ARTIGO

A utopia de uma sociedade igualitarista segue viva?

quarta-feira, 01/11/17 17:42

O historiador Erick Hobsbawn definiu o século XX com um século breve. Em sua obra “A Era dos Extremos” afirma que o “o mundo que se esfacelou no fim da década de 1980 foi o mundo formado pelo impacto da Revolução Russa de 1917”. O autor destaca dois eventos históricos de grande magnitude no século passado e que teriam definido a sua brevidade: a primeira grande guerra (iniciada em 1914) e a queda da antiga ordem mundial bipolar, em 1992, com o esfacelamento da União Soviética.

A Revolução Russa teve lugar em meio à Primeira Guerra. Foi um evento único na história da humanidade. As grandes revoluções sociais ocorridas anteriormente estavam relacionadas às classes que, ao alcançar a supremacia econômica na sociedade, não detinham o poder político. As revoluções francesa, inglesa e americana trataram de colocar as coisas no lugar, estabelecendo o poder político da burguesia nacional nesses países e instaurando um regime político republicano. Mas nos três casos citados, as classes hegemônicas economicamente eram minoria na sociedade.

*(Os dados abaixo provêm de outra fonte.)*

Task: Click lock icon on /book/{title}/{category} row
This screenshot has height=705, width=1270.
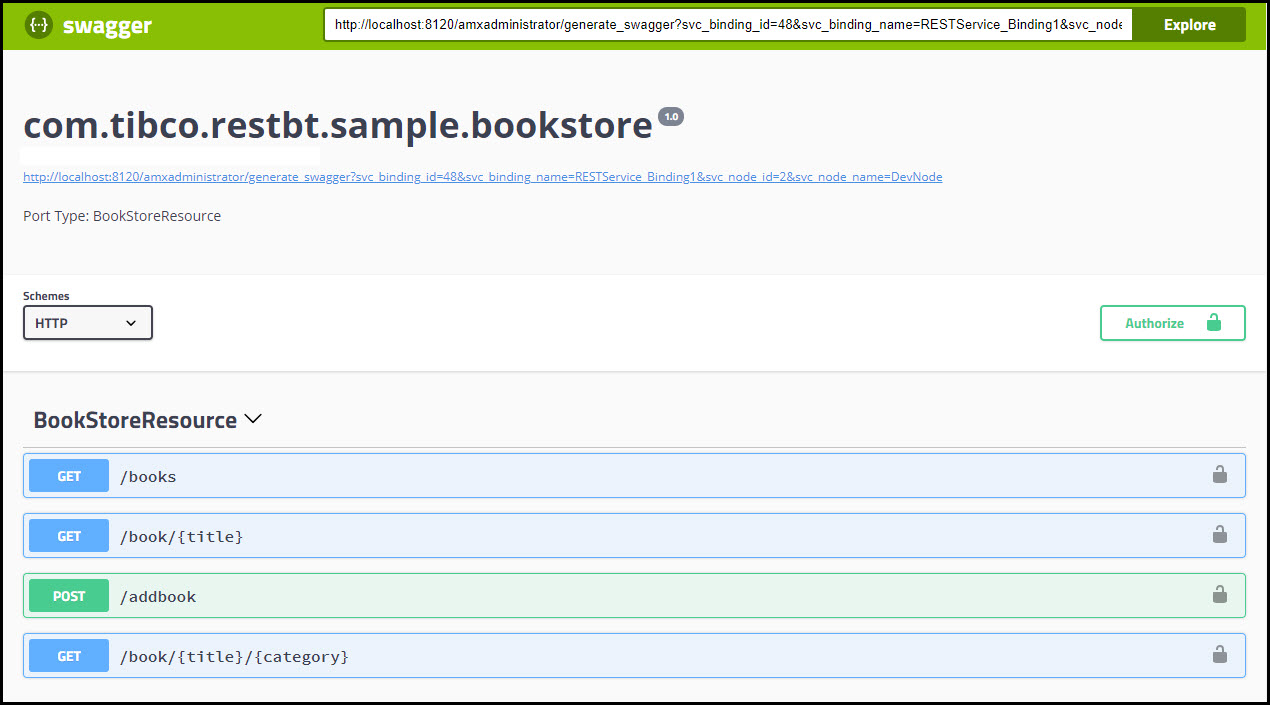Action: click(1219, 655)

A revolução de Outubro de 1917 teve outra característica e o que parecia impossível, tornou-se inevitável. A destituição da nobreza do poder e, posteriormente, de um governo provisório de coalizão entre distintas frações políticas e sociais, foi acompanhada da criação de um novo tipo de governo, em que a maioria da população estava representada em conselhos (os chamados sovietes) que reuniam as camadas sociais mais pobres da sociedade: os operários, camponeses e soldados. Era, de fato, uma nova experiência republicana e democrática. Pela primeira vez as maiorias sociais detiveram o poder político e econômico. A Comuna de Paris (1848) teria cumprido o papel de um ensaio histórico desse exercício do poder, mas a experiência não durou além de pouco mais que dois meses.

As conquistas sociais para a população russa, no período subsequente à revolução, são inúmeras. Embora cercada por exércitos, imersa numa guerra continental e enfrentando uma guerra civil interna, a nova forma de organização da economia, com planejamento estatal e o fim da propriedade privada dos grandes meios de produção, possibilitou avanços sociais importantes para a maioria do povo, em poucos anos, superando os séculos de atraso do sistema feudal e da dominação czarista.

E não só avançou a distribuição da renda, mas também das terras para os camponeses, houve melhorias consideráveis no acesso à saúde, ao saneamento, à educação, às artes e à cultura. A eletrificação do país e o crescimento da indústria foram elementos decisivos para esse rápido desenvolvimento. O passado de fome e falta de trabalho para a maioria da população ficou para trás. Enquanto o mundo vivia uma era de catástrofe, nas palavras do historiador Hobsbawn, que se estenderia até a Segunda Guerra, a jovem república soviética, ao contrário, batia recordes de crescimento e produtividade, com melhorias surpreendentes dos indicadores sociais.

Não são pacíficas as análises políticas acerca dessa quadra da história da humanidade e não é objeto desse artigo destrinchar as contradições inerentes ao regime político soviético, embora seja sabido que, seja pelas condições objetivas do país, seja pela política de suas elites dirigentes, a forma inicial bastante democrática do novo regime político cedeu lugar a um regime autoritário.

Mas o que, me parece, torna fundamental relembrarmos essa experiência histórica é o fato de vivermos numa sociedade em que o discurso individualista, da competição de uns contra os outros, do desrespeito às diferenças, do egoísmo e do mérito alcançado apenas solitariamente, em que ausentes se encontram exemplos de solidariedade e uma cultura de igualdade, é aparentemente hegemônico.

O exemplo histórico simbolizado na odisseia russa, em seu primeiro centenário, de que a humanidade e, principalmente, as classes que dependem do trabalho para a sua sobrevivência, podem superar a barbárie imposta pelas guerras, pela fome e pela miséria de um sistema socialmente injusto, alimenta a utopia de uma humanidade liberta de todas essas chagas, em que possamos desfrutar plenamente as potencialidades humanas. Por isso, nada mais justo do que relembrar e saudar esse importante evento histórico da humanidade.

Cacau Pereira

É advogado, com graduação e pós-graduação em Direito Público pela PUC Minas e especialização em previdência complementar. Coordena o Instituto Classe de Consultoria e Formação Sindical e atua no movimento sindical desde 1996.